All-Everything catcher Buster Posey needed occasional breaks from his position's physical drudgery. Hunter Pence, the Giants' other essential offensive dynamo, endured three stints on the disabled list that limited him to 52 games. Thus it often was up to Duffy, who batted .295 while establishing himself as a leading National League Rookie of the Year candidate, to sustain the Giants' lineup.
Sometimes, he did so with consistency. Duffy's batting average exceeded .300 in four consecutive months: .313 in May and June, .316 in July and .301 in August. He scored 19 runs in June, 14 in July, 17 in August and 16 in September/October. Such steadiness eluded the NL's other Baseball Writers' Association of America Rookie of the Year finalists. Pittsburgh's Jung Ho Kang exceeded .300 in just one month. Chicago's Kris Bryant was more productive, surpassing .300 in three different months (April, August, September/October). In one month that he didn't (May), he amassed seven home runs and 22 RBIs.

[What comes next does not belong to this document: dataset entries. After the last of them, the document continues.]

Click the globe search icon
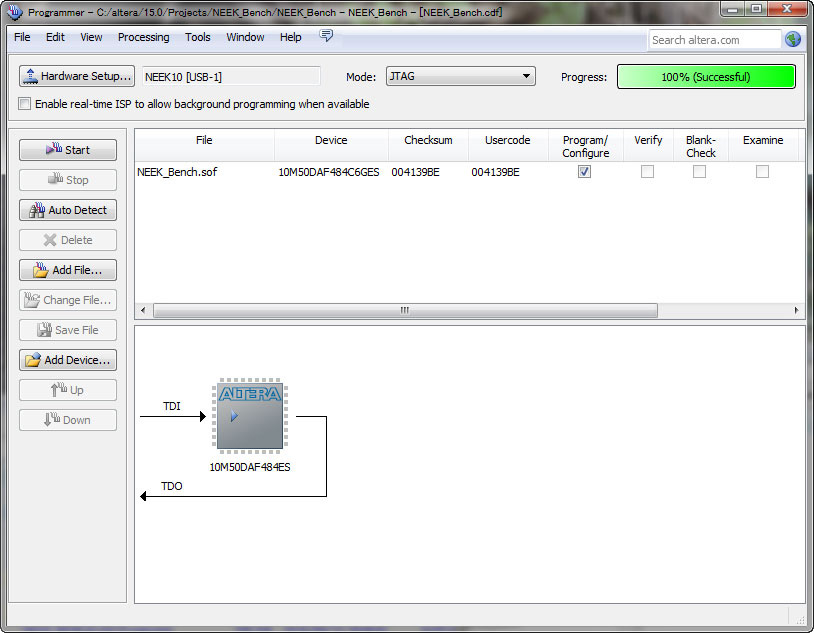The image size is (814, 633). coord(793,39)
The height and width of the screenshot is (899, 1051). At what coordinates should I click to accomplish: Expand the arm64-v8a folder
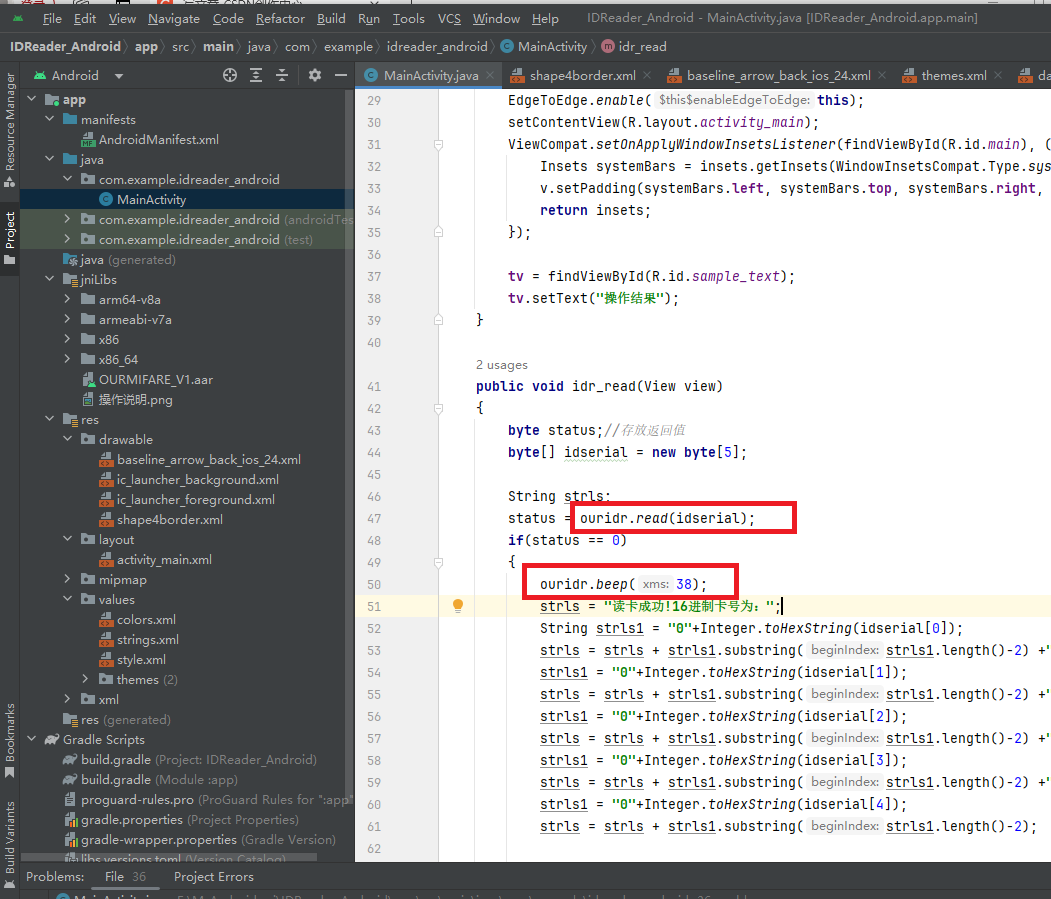[x=67, y=299]
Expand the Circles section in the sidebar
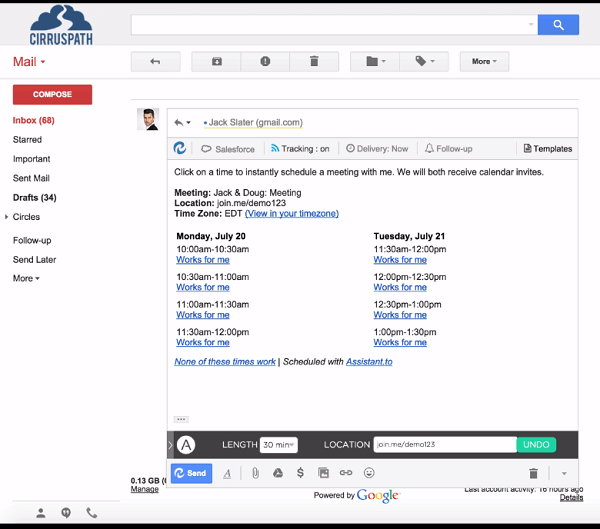This screenshot has height=529, width=600. [x=7, y=217]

Sometimes, Duffy bolstered the Giants by performing beyond his years. He compared favorably to all big leaguers, not just rookies. Duffy batted .366 with runners in scoring position, second in the NL to Colorado's Nolan Arenado (.373). Duffy also ranked second in the league with 91 hits after the All-Star break, trailing only Cincinnati's Brandon Phillips and Arizona's A.J. Pollock, who had 92 apiece. According to STATS Inc., Duffy's 5.5 WAR was the NL's 10th best.
The winner, along with the AL's top rookie, will be announced on MLB Network today at 3 p.m. PT.
Sometimes, Duffy distinguished himself with intangibles. His determination and character helped him become the first rookie to win the Giants' prestigious Willie Mac Award as the team's most inspirational player. A crucial moment occurred in August at Atlanta, where Duffy taped a segment for MLB Network's Intentional Talk program. Duffy's chat was scheduled to air shortly preceding the Giants' scheduled pregame stretch time. This enabled players to linger by television monitors to scrutinize Duffy's interview. Any sign of conceit from him would have prompted disdain at the least and scorn at the worst from the other Giants.
Duffy sat in front of his locker, knowing what he had said but obviously concerned with how it would be received. No worries, of course; Duffy remained sincerely humble and ennobled the ballclub with his answers. Teammates reacted as if he had just slapped a tiebreaking RBI single, barking, "Attaboy, Duff!" and "Way to go, Duff!" as they surged from the clubhouse.
Such endorsements for Duffy change nothing, since voting for Baseball Writers' Association of America awards was completed weeks ago. Bryant almost surely will be the NL's Rookie of the Year, based largely on his superior production numbers. He outhomered Duffy by a whopping 26-12 and owned a 99-77 edge in RBIs. Yet they finished the season at virtually the same level in the increasingly popular WAR index, with Bryant just 0.2 ahead of Duffy at 5.7. (Bryant's 199 strikeouts led the NL; Duffy went down on strikes 96 times).
Lest we forget, baseball is about more than offense. Duffy was a Gold Glove finalist; Bryant wasn't. Moreover, consider modern metrics to quantify Duffy's defensive superiority. Fangraphs.com, which ranked Duffy as the league's top defensive third baseman, calculated that he "saved" 12 extra runs this year. Bryant's total: three.
Think a little harder about who was the NL's best all-around rookie third baseman in 2015.